LAP, LICHEN, and DASS - Experiences combining data and tools

paper
Authorship
  1. 1. Lisa Lena Opas-Hänninen

    University of Oulu

  2. 2. Ilkka Juuso

    University of Oulu

  3. 3. William A. Kretzschmar, Jr.

    University of Georgia

  4. 4. Tapio Seppänen

    University of Oulu

Work text
This plain text was ingested for the purpose of full-text search, not to preserve original formatting or readability. For the most complete copy, refer to the original conference program.

The Linguistic Atlas team at the University of
Georgia (LAP) and the LICHEN research team
at the University of Oulu have been investigating
the application of advances in information
engineering to humanities scholarship, in
particular methods for managing and mining
large-scale linguistic databases. Our aim has
been to bring together the linguistic and
technological expertise from Oulu and Georgia
in order to develop practical solutions for
common problems. In this paper we will show
the results of this cooperation--including the
Digital Archive of Southern Speech (DASS),
the pilot product for LAP-LICHEN released in
2009--and discuss our experiences and lessons
learned.
The LAP audio archive, amounting to 7000
hours of interviews, is an unparalleled resource
for study not only of the common language
of the US but for its culture more generally,
stories of daily life in America. Study of LAP
interviews so far has taken advantage only of
small bits of transcribed data extracted from
the full interview. The large, untranscribed bulk
of LAP interviews consists of the speakers’
accounts of their lives and their families, their
occupations and their diversions, their houses
and their land. Along with direct questioning
and conversational passages, in a quarter of the
thousands of audio files so far processed these
stories take the form of narratives of at least
one minute of continuous speech. To preserve
and to make this audio archive available puts
the people back into what has seemed to
some scholars to be a dry academic exercise
of collecting words. The LAP team has always
appreciated the personal, individual nature of
each interview, as well as the way that the
interviews can represent American culture; with
DASS, we can now share that appreciation
much more broadly with both the academic
community and with the public.

Provided data -
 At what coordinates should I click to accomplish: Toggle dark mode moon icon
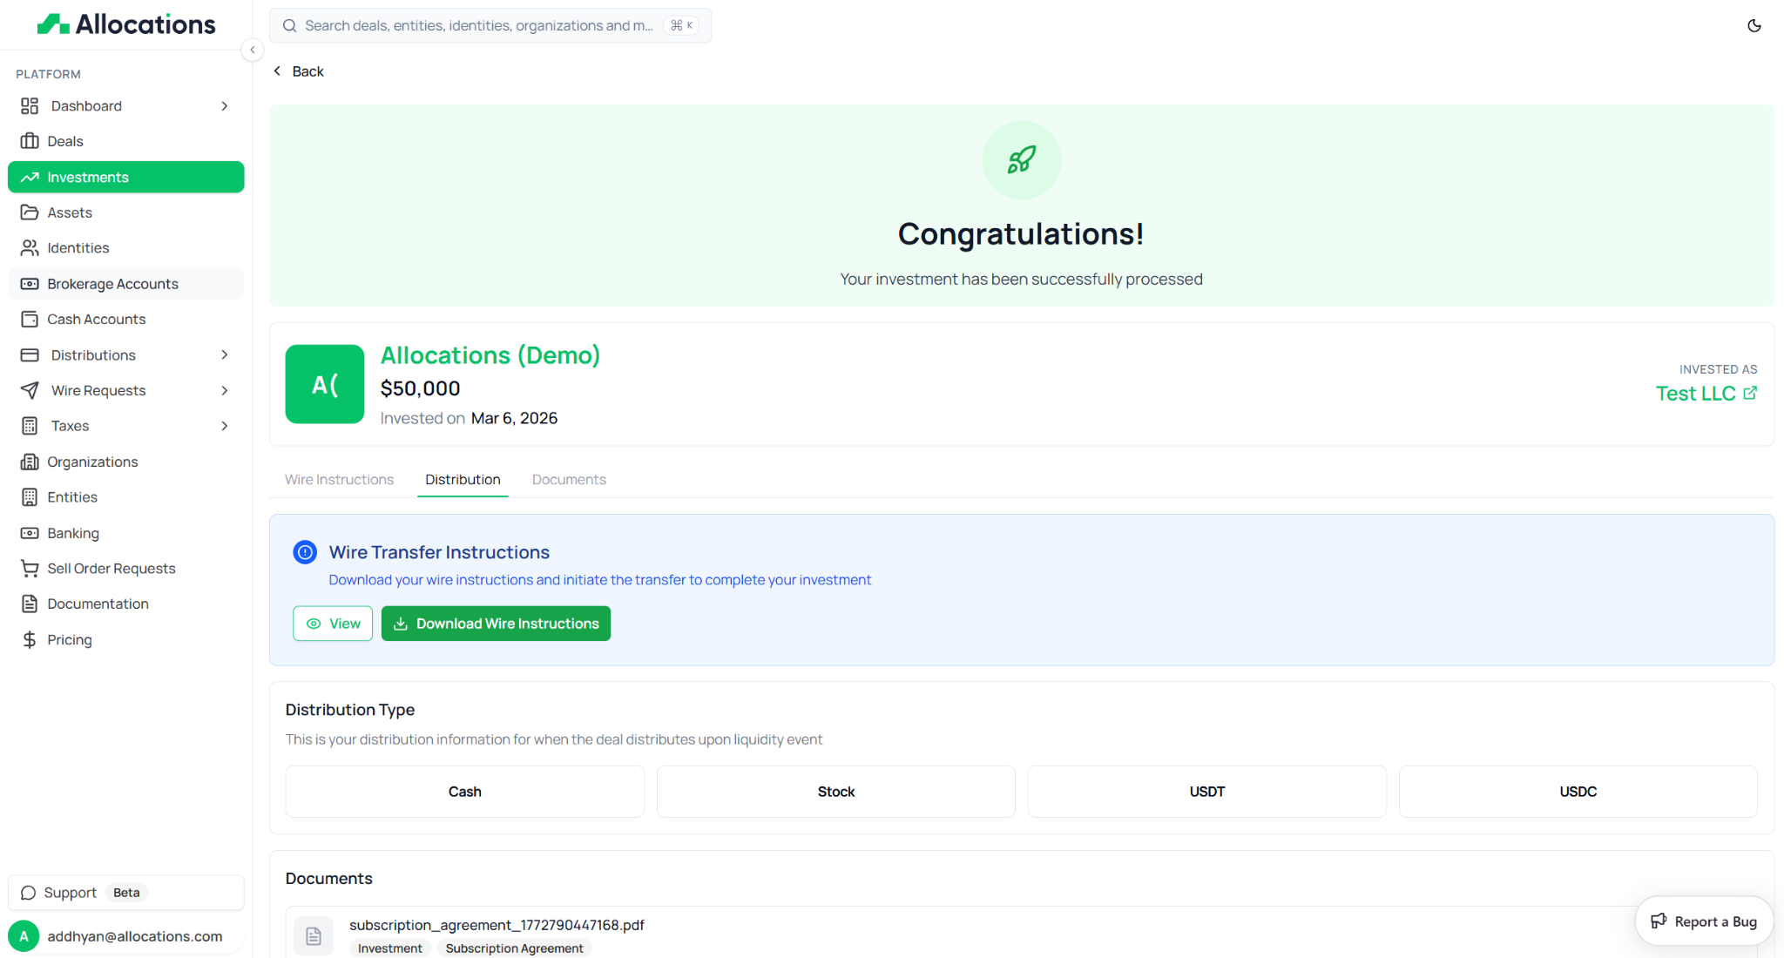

Actions to take -
a – Copy the stretch of the LAP and LICHEN paper from "3. 3. William" through "original conference program.", word for word.
b – In the LAP and LICHEN paper, how many hours of interviews make up the LAP audio archive?

Complete answers -
a –
3. 3. William A. Kretzschmar, Jr.

    University of Georgia

  4. 4. Tapio Seppänen

    University of Oulu

Work text
This plain text was ingested for the purpose of full-text search, not to preserve original formatting or readability. For the most complete copy, refer to the original conference program.

b – 7000 hours.